Gemeinsam mit den vietnamesischen Partnern führt das Programm eine umfassende Reform der Berufsbildung durch. Es leistet Politik- und Systemberatung und unterstützt ausgewählte Berufsbildungsinstitute bei der Verbesserung der Ausbildungsqualität und dem Aufbau eines Netzwerks der Kompetenzzentren für berufliche Bildung.

Unter Einbeziehung der Wirtschaft werden Konzepte für eine regional anschlussfähige Berufsausbildung entwickelt und umgesetzt. Dazu gehören auch die Einführung kooperativer Ausbildungsformen und die Gestaltung eines unabhängigen Prüfungswesens.

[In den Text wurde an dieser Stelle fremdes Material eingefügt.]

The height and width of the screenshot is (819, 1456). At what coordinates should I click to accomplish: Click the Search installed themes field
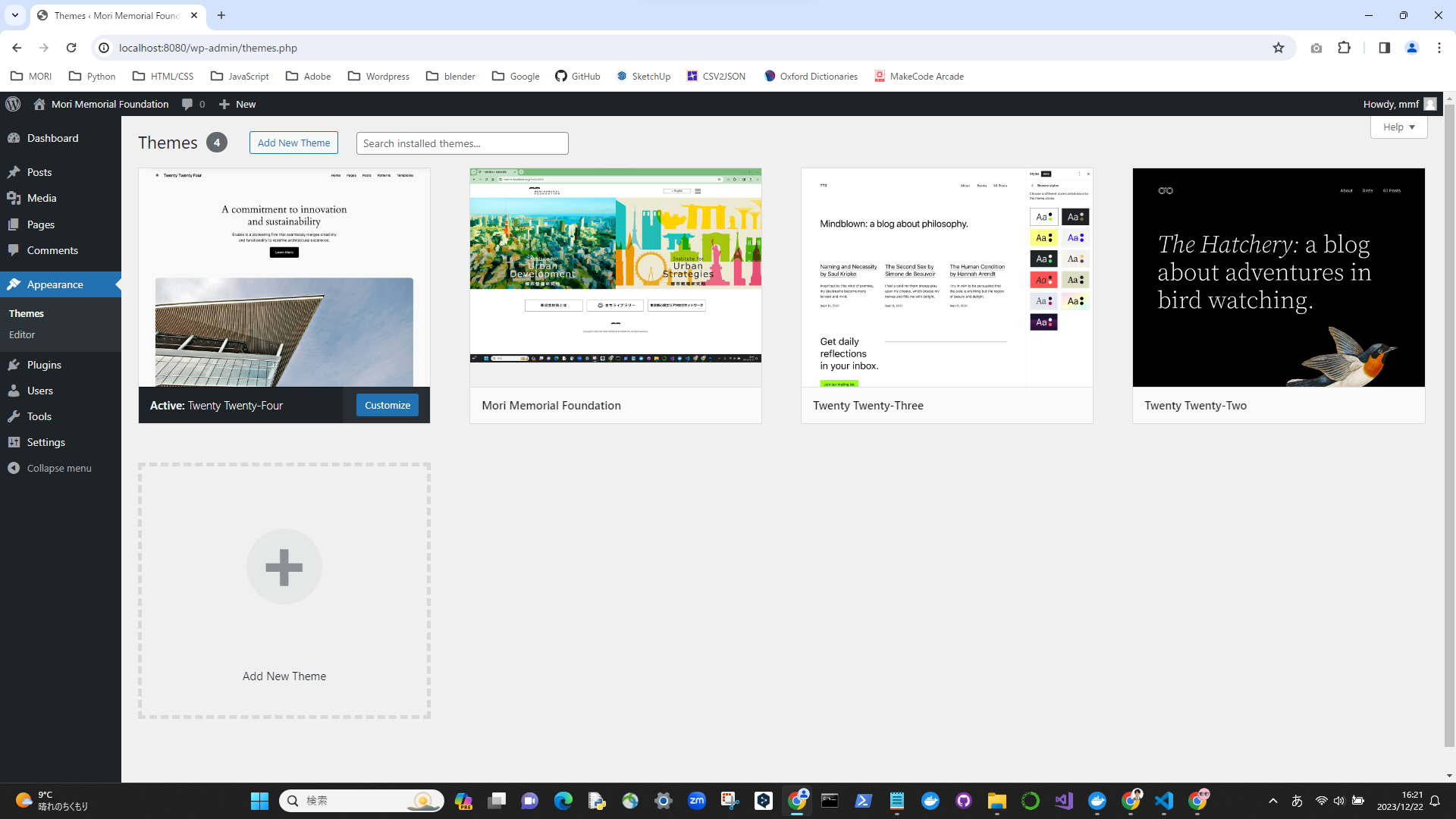(462, 143)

Die Unterstützung der Berufsbildungsinstitute konzentriert sich auf die Weiterentwicklung von Ausbildungsangeboten in wirtschaftlich dynamischen Sektoren. Dabei orientiert sich das Programm an der „grünen“ Wachstumsstrategie des Landes. Zu den Maßnahmen gehören praxisnahe Fortbildungen für Lehrer und Ausbilder, Beratung des Schulmanagements, Anpassung der bestehenden und Entwicklung neuer Ausbildungsangebote sowie Modernisierung der Ausstattung.

Wirkungen

Das Programm hat einen Beitrag zur signifikanten Verbesserung der bedarfs- und praxisorientierten Ausbildung geleistet:

  • Unter anderem wurden mehr als 200 Multiplikatoren (Lehr- und Managementpersonal der Berufsbildungsinstitute sowie Fach- und Führungskräfte der Partnerbehörde) weitergebildet.
  • Die Absolventinnen und Absolventen der unterstützten Berufsbildungsinstitute, die ihre Ausbildung in den geförderten Ausbildungsgängen der Metall- und Elektrotechnik sowie Mechatronik bereits beendet haben, haben zu 90 Prozent eine Beschäftigung gefunden.
  • Die Beratungsleistungen zu den Themen Lehrkräfte, Zusammenarbeit mit der Wirtschaft, Berufsstandards und Finanzierung der Berufsbildung sind unter anderem in die Novellierung des Berufsbildungsgesetzes eingeflossen.
  • Der Wert von Berufsbildung wird stärker anerkannt. Dazu haben auch Fotoausstellungen und Berufsinformationen beigetragen, die Tausende junge Menschen und Eltern erreicht haben.